【第345回】 潮の干満と拍子

合気道は、技を練磨しながら精進する武道である。しかし、技の練磨と一口にいっても、どのように練磨すればよいのか、明確ではないのではないか。技の練磨のために技の形稽古を、繰り返し稽古しているわけであるが、それだけを無暗に続けても、成果が上がらないと思う。具体的な目標を持って、そのためのやり方を工夫しながら練磨すべきであろう。

そのひとつに、「拍子」があるだろう。「拍子」とは、技をつかう際の動きの流れ,調子、具合、勢いである。技のはじめから収めるまでの「拍子」である。ダンスではないのだから、ワルツやタンゴの拍子ではない。

合気道を修行している者は、技をつかう際に、出来る出来ないは別として、よい「拍子」でやろうとしているはずだし、無意識ではなんとか理想的な「拍子」でやりたいと思っているはずである。それが証拠に、誰でも人の技の良し悪しを判断するが、その判断基準の一つは「拍子」であるはずだ。

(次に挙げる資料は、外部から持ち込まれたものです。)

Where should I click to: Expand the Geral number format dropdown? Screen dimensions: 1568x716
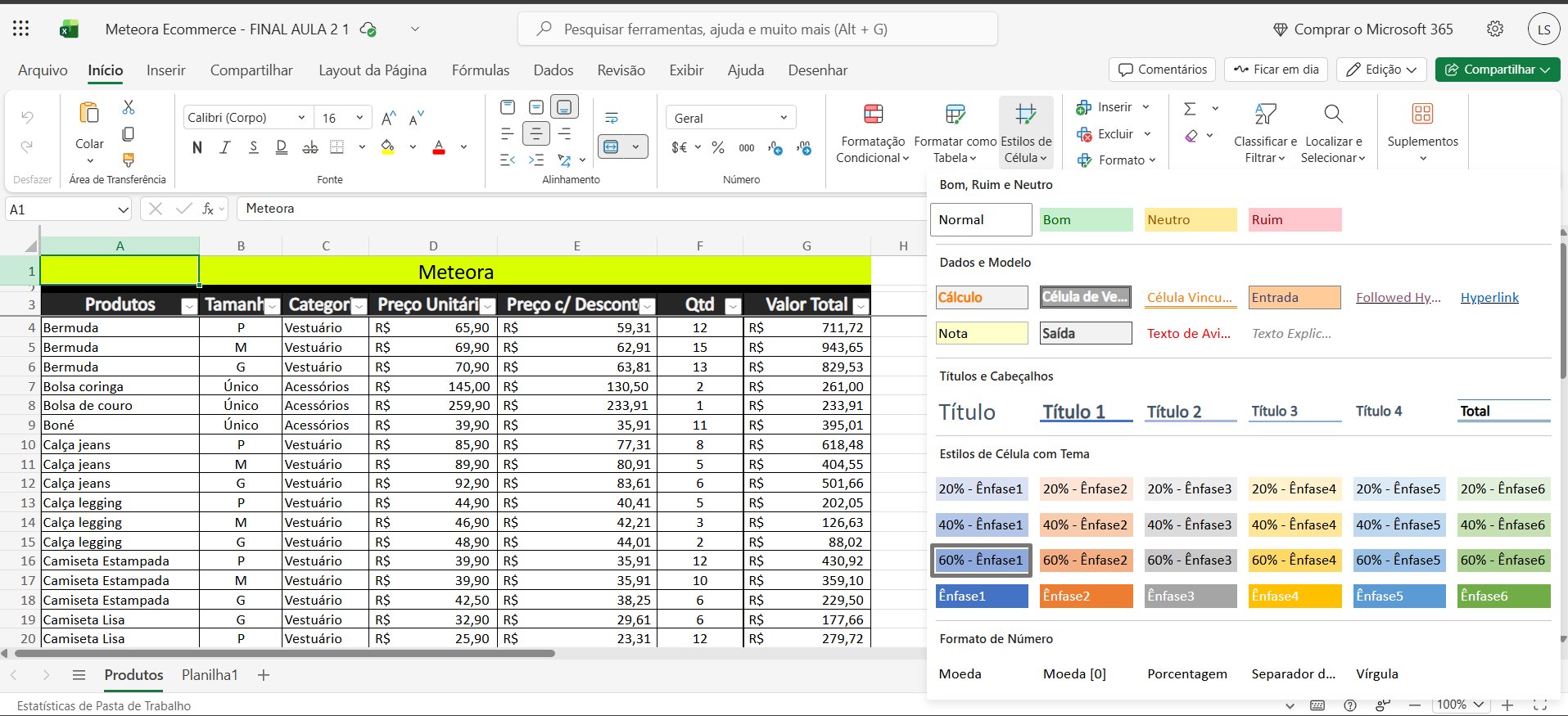tap(784, 118)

合気道家は、どこかで理想の「拍子」を求めているはずである。そしてその理想の「拍子」に近いものが上手であるということになり、だれでもそれに近づこうとしている思う。技の途中で居ついてしまったり、動きがスムースでないのは、まずいと誰でも感じるだろう。

では、合気道の技の稽古において、理想の「拍子」とはなにか、を考えてみたいと思う。結論から言えば、それは潮の干満の拍子であろうと考える。

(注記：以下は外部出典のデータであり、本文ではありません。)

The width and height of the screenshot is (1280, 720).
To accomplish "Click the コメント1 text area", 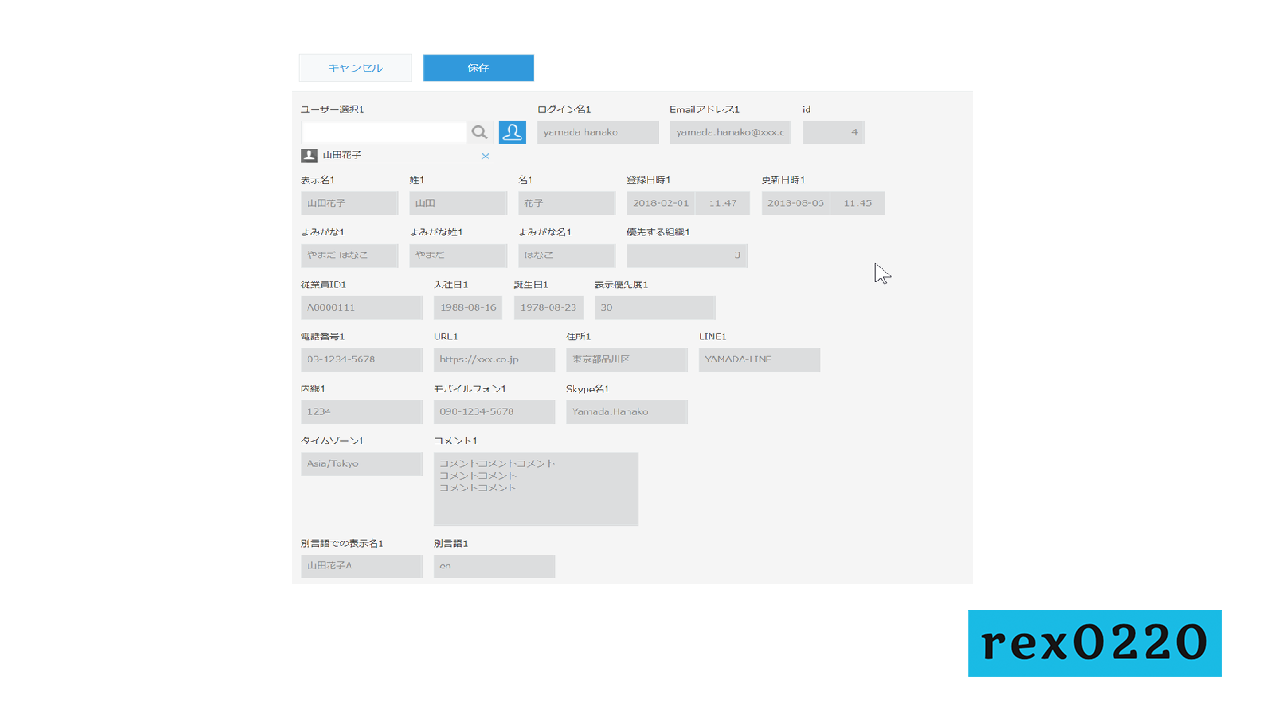I will coord(535,489).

まず、開祖は「合気は、地の呼吸と天の呼吸とを頂いてこのイキによって(略)技を生み出してゆく」といわれている。天の呼吸は日月の呼吸、地の呼吸が潮の干満である。縦と横の十字の合気道である。

満ちる潮の呼吸を赤玉、すなわち塩盈珠(しおみつたま)、干る潮の呼吸を白玉、すなわち塩涸珠(しおひるたま)といわれ、開祖は、これらが大事である、と再三いわれていた。 開祖の技、特に杖や剣の拍子を見ると、潮の干満というよりは、海岸に打ち寄せては引く波の拍子のように思える。潮の干満の拍子というのは、我々にはまだ実感するのは難しいし、技への活用も難しいので、波の打ち寄せ引き返しの拍子と考えてみることにする。

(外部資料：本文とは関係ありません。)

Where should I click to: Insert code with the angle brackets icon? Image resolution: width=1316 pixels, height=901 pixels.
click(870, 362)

この潮の干満の呼吸の拍子に合わせて、技をかけていく。寄せては返し、寄せては返しを繰り返し、その拍子に技を入れて使うのである。拍子は息で調整する。そうすれば、地の呼吸としての波にイメージが湧き、音も聞こえてくるようになるはずだ。

開祖は「合気道は音感のひびきの中に生れて来る。つまり音のひびきによって技は湧出して来る」ともいわれている。音のひびきが出てくれば、さらに拍子のよい技が出てくるのではないだろうか。